PWI dan JMSI Diskusi Masa Depan Jurnalisme Bersama Universitas Heilongjiang
HARBIN, TIONGKOK— Persatuan Wartawan Indonesia (PWI) dan Jaringan Media Siber Indonesia (JMSI) mendisksusikan masa depan jurnalisme bersama guru besar di Universitas Heilongjiang, di Kota Harbin, Provinsi Heilongjiang, Tiongkok bagian utara.
Diskusi tantangan media di era 4.0, dan disrupsi teknologi sebenarnya sudah berkali-kali menjadi tema diskusi di mana-mana. Tetapi kita perlu melihat langsung ke dalam kampus jurnalisme sebagai pemasok tenaga kerja media, selain melihat problem media pers sendiri dalam menghadapi tantangan.
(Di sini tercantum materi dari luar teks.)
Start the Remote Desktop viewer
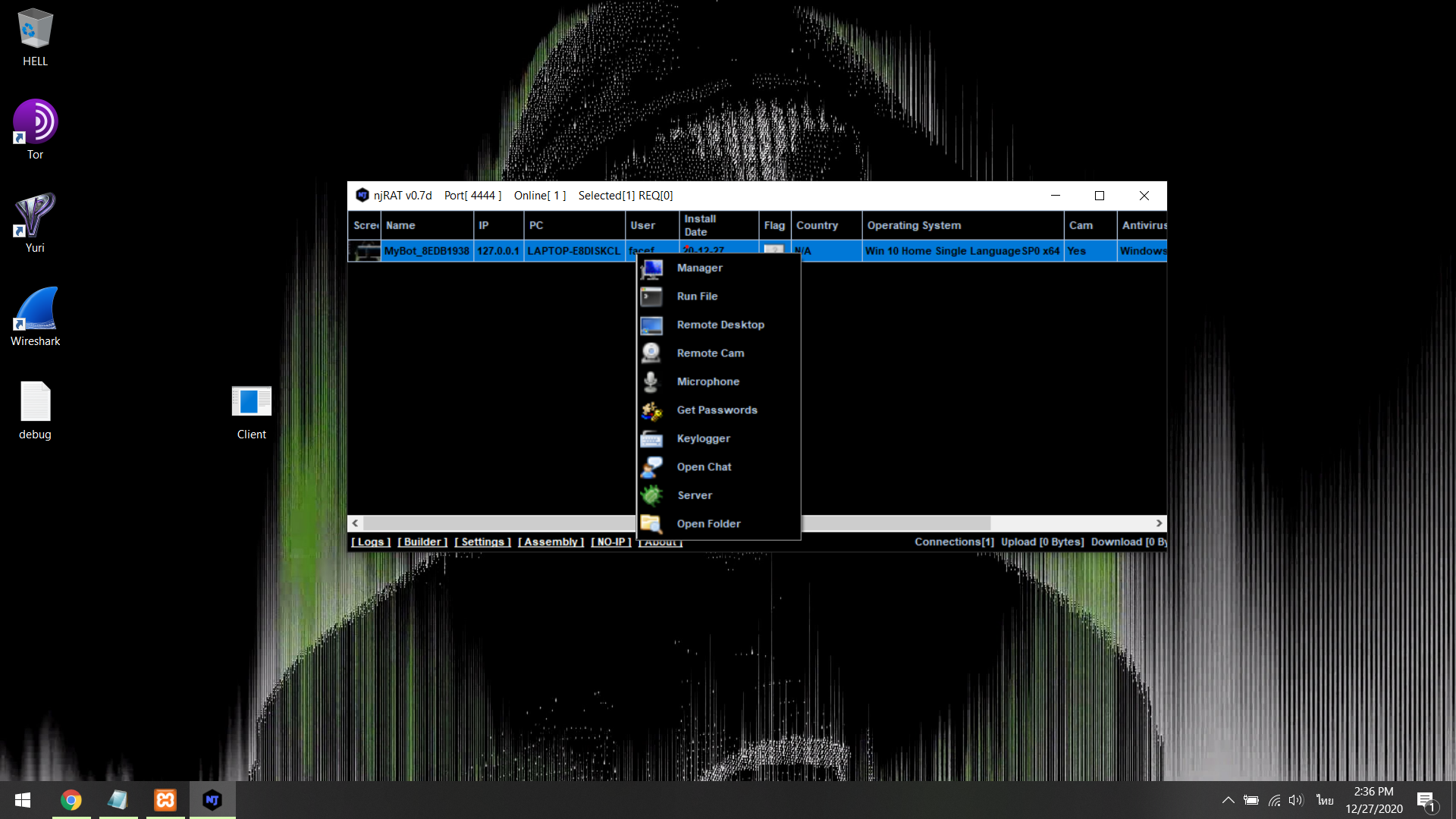 point(720,324)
Dari kota Harbin, Mohammad Nasir, wartawan senior yang juga pengurus harian PWI Pusat melaporkan, diskusi jurnalisme itu merupakan rangkaian kegiatan lawatan PWI dan JMSI 14- 20 Oktober 2024 di Tiongkok.
Diskusi bersama akademisi pada 15 Oktober 2024 itu penting untuk melengkapi hasil tukar pengalaman yang didapat melalui kunjungan ke beberapa perusahaan media dan redaksi di kota Beijing dan Harbin.
Dalam diskusi disampaikan kembali bahwa di zaman serba internet disrupsi teknologi telah lama dirasakan perusahaan dan media pers di seluruh dunia.
Disrupsi memaksa perusahaan media pers mengubah haluan dari model bisnis tradisional menuju model baru yang belum pasti.
Sementara perguruan tinggi juga harus mengubah kurikulum dan menyiapkan para dosen yang mampu mengajarkan materi baru di
bidang jurnalisme.
Kalau perguruan tinggi tidak mengubah mata kuliah yang tidak nyambung (link and match) dengan dunia kerja media baru, maka kampus jurnalisme tidak laku. Lulusannya tidak bisa terserap di dunia media baru.
Diskusi berlangsung di Ruang 742 Gedung Huiwen Universitas Heilongjiang. Narasumber berasal dari Institut Jurnalisme dan Komunikasi Universitas Heilongjiang (Heilongjiang University Institute of Journalism and Communication).
Mereka adalah Prof Zhao Hongyan (pengampu mata kuliah jurnalisme) dan Prof Jiang Dafeng (Direktur Departemen Komunikasi), serta Wu Heng, Dekan Eksekutif Institut Jurnalisme dan Komunikasi Universitas Heilongjiang.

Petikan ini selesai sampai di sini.